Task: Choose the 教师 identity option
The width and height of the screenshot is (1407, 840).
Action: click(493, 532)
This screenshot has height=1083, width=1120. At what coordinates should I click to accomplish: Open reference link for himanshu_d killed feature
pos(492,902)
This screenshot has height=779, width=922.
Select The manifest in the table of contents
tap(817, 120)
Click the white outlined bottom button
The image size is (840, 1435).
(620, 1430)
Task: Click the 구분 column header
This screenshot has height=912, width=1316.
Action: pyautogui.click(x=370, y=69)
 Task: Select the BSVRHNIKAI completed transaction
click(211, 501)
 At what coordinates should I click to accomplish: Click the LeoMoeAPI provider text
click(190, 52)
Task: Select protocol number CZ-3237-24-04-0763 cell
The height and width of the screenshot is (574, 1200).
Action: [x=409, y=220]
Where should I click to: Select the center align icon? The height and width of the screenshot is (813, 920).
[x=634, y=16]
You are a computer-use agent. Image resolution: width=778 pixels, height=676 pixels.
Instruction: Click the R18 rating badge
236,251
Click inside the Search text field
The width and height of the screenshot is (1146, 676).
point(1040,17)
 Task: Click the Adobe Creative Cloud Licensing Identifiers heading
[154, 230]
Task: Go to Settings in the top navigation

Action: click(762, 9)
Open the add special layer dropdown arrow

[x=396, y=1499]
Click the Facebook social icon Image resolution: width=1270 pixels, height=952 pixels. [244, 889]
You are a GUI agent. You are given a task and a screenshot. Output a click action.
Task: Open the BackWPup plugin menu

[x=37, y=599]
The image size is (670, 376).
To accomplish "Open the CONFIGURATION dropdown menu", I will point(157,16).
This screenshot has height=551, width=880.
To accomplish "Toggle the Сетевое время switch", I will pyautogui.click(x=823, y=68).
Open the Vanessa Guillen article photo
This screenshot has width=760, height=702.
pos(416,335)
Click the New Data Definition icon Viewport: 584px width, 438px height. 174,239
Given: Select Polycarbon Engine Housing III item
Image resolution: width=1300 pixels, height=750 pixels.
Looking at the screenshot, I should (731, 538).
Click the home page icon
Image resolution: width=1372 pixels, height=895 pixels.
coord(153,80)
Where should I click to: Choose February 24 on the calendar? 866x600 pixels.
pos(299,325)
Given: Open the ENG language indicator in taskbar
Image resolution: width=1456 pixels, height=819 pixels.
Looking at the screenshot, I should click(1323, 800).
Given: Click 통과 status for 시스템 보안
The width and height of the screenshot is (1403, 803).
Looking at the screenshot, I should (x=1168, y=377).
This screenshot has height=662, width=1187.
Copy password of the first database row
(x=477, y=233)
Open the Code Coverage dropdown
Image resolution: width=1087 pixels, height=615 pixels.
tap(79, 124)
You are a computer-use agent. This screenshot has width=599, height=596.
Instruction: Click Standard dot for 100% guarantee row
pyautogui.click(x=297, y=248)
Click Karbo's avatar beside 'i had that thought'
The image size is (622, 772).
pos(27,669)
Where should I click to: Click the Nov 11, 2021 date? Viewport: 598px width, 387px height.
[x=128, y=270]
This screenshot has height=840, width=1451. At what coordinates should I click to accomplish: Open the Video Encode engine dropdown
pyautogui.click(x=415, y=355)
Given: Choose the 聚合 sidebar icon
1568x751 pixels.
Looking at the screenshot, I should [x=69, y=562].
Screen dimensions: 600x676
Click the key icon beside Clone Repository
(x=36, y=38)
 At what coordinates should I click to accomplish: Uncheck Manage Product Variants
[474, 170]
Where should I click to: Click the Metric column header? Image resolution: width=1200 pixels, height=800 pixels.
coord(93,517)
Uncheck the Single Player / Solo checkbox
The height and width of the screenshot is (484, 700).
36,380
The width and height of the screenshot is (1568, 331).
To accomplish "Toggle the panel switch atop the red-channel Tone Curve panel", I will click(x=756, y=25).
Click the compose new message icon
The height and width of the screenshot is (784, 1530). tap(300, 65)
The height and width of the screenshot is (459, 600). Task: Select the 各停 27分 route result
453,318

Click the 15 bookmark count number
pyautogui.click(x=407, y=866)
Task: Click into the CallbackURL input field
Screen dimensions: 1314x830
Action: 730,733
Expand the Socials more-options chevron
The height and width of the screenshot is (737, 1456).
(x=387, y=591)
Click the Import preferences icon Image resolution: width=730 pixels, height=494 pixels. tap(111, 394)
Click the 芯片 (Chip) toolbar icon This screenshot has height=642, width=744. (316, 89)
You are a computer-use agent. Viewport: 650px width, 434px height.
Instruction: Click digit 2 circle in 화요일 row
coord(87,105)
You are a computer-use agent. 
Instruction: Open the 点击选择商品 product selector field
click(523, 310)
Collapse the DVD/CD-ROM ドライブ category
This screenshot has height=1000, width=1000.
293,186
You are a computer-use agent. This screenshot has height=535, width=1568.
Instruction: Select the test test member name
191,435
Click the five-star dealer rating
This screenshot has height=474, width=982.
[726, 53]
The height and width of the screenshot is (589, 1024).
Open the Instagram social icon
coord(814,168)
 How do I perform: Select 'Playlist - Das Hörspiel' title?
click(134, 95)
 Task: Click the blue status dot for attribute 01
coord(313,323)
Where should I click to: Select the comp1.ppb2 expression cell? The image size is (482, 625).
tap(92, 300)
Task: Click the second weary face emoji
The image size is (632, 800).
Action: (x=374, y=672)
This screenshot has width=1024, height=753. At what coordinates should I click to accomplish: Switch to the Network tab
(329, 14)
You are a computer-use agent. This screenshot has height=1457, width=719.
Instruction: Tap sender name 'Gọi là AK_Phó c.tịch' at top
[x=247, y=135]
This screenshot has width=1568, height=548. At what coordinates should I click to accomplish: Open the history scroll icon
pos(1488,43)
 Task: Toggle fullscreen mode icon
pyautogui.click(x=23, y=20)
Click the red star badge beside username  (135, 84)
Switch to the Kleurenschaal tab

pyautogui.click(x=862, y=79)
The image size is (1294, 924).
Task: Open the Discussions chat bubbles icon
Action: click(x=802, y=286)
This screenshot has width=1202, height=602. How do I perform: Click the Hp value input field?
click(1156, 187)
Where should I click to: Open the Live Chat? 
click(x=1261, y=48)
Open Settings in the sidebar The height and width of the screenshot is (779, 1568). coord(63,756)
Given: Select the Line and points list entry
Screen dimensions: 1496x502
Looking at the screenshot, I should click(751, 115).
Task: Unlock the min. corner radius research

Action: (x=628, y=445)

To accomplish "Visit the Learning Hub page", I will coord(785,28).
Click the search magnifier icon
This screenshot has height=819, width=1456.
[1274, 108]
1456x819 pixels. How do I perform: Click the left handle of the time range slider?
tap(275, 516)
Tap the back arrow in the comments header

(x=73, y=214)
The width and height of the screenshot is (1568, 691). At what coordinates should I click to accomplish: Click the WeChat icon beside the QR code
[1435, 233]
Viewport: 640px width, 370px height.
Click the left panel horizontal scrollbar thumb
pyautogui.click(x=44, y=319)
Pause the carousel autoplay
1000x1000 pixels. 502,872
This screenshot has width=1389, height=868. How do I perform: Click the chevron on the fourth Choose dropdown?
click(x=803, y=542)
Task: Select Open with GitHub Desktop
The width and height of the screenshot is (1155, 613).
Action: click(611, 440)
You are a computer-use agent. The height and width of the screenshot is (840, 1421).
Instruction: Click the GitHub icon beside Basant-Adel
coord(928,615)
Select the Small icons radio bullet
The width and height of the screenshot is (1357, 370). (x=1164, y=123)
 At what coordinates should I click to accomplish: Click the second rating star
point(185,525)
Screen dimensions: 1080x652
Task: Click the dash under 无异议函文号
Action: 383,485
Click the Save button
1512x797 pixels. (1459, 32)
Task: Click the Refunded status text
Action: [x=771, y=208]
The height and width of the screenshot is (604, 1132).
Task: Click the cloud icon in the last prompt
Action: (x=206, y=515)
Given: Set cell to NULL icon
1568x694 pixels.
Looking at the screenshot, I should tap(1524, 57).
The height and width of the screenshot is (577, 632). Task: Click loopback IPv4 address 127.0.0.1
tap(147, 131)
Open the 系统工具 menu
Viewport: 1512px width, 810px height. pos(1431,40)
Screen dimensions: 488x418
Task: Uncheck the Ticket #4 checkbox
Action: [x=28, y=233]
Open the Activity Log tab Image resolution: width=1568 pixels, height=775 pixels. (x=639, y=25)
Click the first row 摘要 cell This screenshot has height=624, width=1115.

▸ **INSTRUCTIONS TO FOLLOW**: Copy out the material word for word, from the line with "Given: Select the Line and points list entry" up to and including the line with "I will coord(785,28).".

▸ **EXERCISE RESPONSE**:
Given: Select the Line and points list entry
Screen dimensions: 1496x502
Looking at the screenshot, I should click(751, 115).
Task: Unlock the min. corner radius research

Action: (x=628, y=445)

To accomplish "Visit the Learning Hub page", I will coord(785,28).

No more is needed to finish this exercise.